* **Task requirements**
Quote each of the following items verbatim, leaving none out.

* **Data for this exercise**
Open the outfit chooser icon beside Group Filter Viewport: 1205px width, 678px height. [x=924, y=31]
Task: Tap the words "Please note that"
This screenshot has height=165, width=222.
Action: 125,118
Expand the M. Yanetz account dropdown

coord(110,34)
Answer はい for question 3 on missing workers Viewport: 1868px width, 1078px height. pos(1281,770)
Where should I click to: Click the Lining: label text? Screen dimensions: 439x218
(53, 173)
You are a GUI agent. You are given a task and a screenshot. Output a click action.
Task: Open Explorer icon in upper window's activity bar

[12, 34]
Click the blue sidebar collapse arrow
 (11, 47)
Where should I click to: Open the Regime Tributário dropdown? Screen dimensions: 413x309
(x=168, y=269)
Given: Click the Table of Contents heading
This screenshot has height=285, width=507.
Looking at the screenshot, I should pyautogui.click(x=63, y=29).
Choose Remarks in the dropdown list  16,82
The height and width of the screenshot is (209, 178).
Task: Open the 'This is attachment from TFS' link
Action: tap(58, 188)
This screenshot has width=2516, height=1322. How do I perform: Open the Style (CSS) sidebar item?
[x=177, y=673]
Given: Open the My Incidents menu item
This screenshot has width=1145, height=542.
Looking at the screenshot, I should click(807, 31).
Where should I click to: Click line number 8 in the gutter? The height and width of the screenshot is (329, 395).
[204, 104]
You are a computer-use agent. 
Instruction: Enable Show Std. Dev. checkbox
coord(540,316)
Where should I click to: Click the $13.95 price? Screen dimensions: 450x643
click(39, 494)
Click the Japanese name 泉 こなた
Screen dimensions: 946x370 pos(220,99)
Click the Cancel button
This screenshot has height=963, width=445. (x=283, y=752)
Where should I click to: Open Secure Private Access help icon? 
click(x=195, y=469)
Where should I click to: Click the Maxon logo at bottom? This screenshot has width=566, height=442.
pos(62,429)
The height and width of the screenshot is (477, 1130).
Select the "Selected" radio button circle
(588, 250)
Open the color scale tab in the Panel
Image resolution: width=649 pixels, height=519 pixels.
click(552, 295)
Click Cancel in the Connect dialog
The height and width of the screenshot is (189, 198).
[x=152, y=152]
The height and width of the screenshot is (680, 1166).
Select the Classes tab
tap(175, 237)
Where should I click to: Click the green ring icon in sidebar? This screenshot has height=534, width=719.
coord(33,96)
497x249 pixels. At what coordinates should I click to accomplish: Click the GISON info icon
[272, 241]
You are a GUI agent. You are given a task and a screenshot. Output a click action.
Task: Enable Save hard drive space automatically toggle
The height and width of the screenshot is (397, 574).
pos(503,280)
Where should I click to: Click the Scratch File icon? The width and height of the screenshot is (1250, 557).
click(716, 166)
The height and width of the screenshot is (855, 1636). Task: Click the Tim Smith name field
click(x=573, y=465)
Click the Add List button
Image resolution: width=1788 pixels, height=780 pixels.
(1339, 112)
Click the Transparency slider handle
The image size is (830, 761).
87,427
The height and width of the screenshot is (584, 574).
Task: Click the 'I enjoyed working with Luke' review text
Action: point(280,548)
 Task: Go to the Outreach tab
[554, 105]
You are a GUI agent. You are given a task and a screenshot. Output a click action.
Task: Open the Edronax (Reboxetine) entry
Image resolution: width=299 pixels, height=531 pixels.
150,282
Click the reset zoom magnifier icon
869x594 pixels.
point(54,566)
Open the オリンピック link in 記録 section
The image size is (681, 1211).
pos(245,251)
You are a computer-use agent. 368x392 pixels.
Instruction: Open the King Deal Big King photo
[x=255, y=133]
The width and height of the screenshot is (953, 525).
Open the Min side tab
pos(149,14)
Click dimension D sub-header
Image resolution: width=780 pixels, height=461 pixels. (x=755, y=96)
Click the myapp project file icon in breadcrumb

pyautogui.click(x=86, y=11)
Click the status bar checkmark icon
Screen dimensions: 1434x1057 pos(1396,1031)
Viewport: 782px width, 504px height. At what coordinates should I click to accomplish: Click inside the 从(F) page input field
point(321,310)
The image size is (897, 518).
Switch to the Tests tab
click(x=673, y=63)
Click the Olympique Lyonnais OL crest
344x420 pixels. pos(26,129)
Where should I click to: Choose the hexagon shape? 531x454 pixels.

* **The output**
Open the outfit chooser icon beside Group Filter Viewport: 1205px width, 678px height. [x=924, y=31]
Task: Tap the words "Please note that"
This screenshot has height=165, width=222.
Action: 125,118
Expand the M. Yanetz account dropdown

coord(110,34)
Answer はい for question 3 on missing workers Viewport: 1868px width, 1078px height. pos(1281,770)
Where should I click to: Click the Lining: label text? Screen dimensions: 439x218
(53, 173)
You are a GUI agent. You are given a task and a screenshot. Output a click action.
Task: Open Explorer icon in upper window's activity bar

[12, 34]
Click the blue sidebar collapse arrow
 (11, 47)
Where should I click to: Open the Regime Tributário dropdown? Screen dimensions: 413x309
(x=168, y=269)
Given: Click the Table of Contents heading
This screenshot has height=285, width=507.
Looking at the screenshot, I should pyautogui.click(x=63, y=29).
Choose Remarks in the dropdown list  16,82
The height and width of the screenshot is (209, 178).
Task: Open the 'This is attachment from TFS' link
Action: tap(58, 188)
This screenshot has width=2516, height=1322. How do I perform: Open the Style (CSS) sidebar item?
[x=177, y=673]
Given: Open the My Incidents menu item
This screenshot has width=1145, height=542.
Looking at the screenshot, I should click(807, 31).
Where should I click to: Click line number 8 in the gutter? The height and width of the screenshot is (329, 395).
[204, 104]
You are a computer-use agent. 
Instruction: Enable Show Std. Dev. checkbox
coord(540,316)
Where should I click to: Click the $13.95 price? Screen dimensions: 450x643
click(39, 494)
Click the Japanese name 泉 こなた
Screen dimensions: 946x370 pos(220,99)
Click the Cancel button
This screenshot has height=963, width=445. (x=283, y=752)
Where should I click to: Open Secure Private Access help icon? 
click(x=195, y=469)
Where should I click to: Click the Maxon logo at bottom? This screenshot has width=566, height=442.
pos(62,429)
The height and width of the screenshot is (477, 1130).
Select the "Selected" radio button circle
(588, 250)
Open the color scale tab in the Panel
Image resolution: width=649 pixels, height=519 pixels.
click(552, 295)
Click Cancel in the Connect dialog
The height and width of the screenshot is (189, 198).
[x=152, y=152]
The height and width of the screenshot is (680, 1166).
Select the Classes tab
tap(175, 237)
Where should I click to: Click the green ring icon in sidebar? This screenshot has height=534, width=719.
coord(33,96)
497x249 pixels. At what coordinates should I click to accomplish: Click the GISON info icon
[272, 241]
You are a GUI agent. You are given a task and a screenshot. Output a click action.
Task: Enable Save hard drive space automatically toggle
The height and width of the screenshot is (397, 574).
pos(503,280)
Where should I click to: Click the Scratch File icon? The width and height of the screenshot is (1250, 557).
click(716, 166)
The height and width of the screenshot is (855, 1636). Task: Click the Tim Smith name field
click(x=573, y=465)
Click the Add List button
Image resolution: width=1788 pixels, height=780 pixels.
(1339, 112)
Click the Transparency slider handle
The image size is (830, 761).
87,427
The height and width of the screenshot is (584, 574).
Task: Click the 'I enjoyed working with Luke' review text
Action: point(280,548)
 Task: Go to the Outreach tab
[554, 105]
You are a GUI agent. You are given a task and a screenshot. Output a click action.
Task: Open the Edronax (Reboxetine) entry
Image resolution: width=299 pixels, height=531 pixels.
150,282
Click the reset zoom magnifier icon
869x594 pixels.
point(54,566)
Open the オリンピック link in 記録 section
The image size is (681, 1211).
pos(245,251)
You are a computer-use agent. 368x392 pixels.
Instruction: Open the King Deal Big King photo
[x=255, y=133]
The width and height of the screenshot is (953, 525).
Open the Min side tab
pos(149,14)
Click dimension D sub-header
Image resolution: width=780 pixels, height=461 pixels. (x=755, y=96)
Click the myapp project file icon in breadcrumb

pyautogui.click(x=86, y=11)
Click the status bar checkmark icon
Screen dimensions: 1434x1057 pos(1396,1031)
Viewport: 782px width, 504px height. At what coordinates should I click to accomplish: Click inside the 从(F) page input field
point(321,310)
The image size is (897, 518).
Switch to the Tests tab
click(x=673, y=63)
Click the Olympique Lyonnais OL crest
344x420 pixels. pos(26,129)
Where should I click to: Choose the hexagon shape? 531x454 pixels.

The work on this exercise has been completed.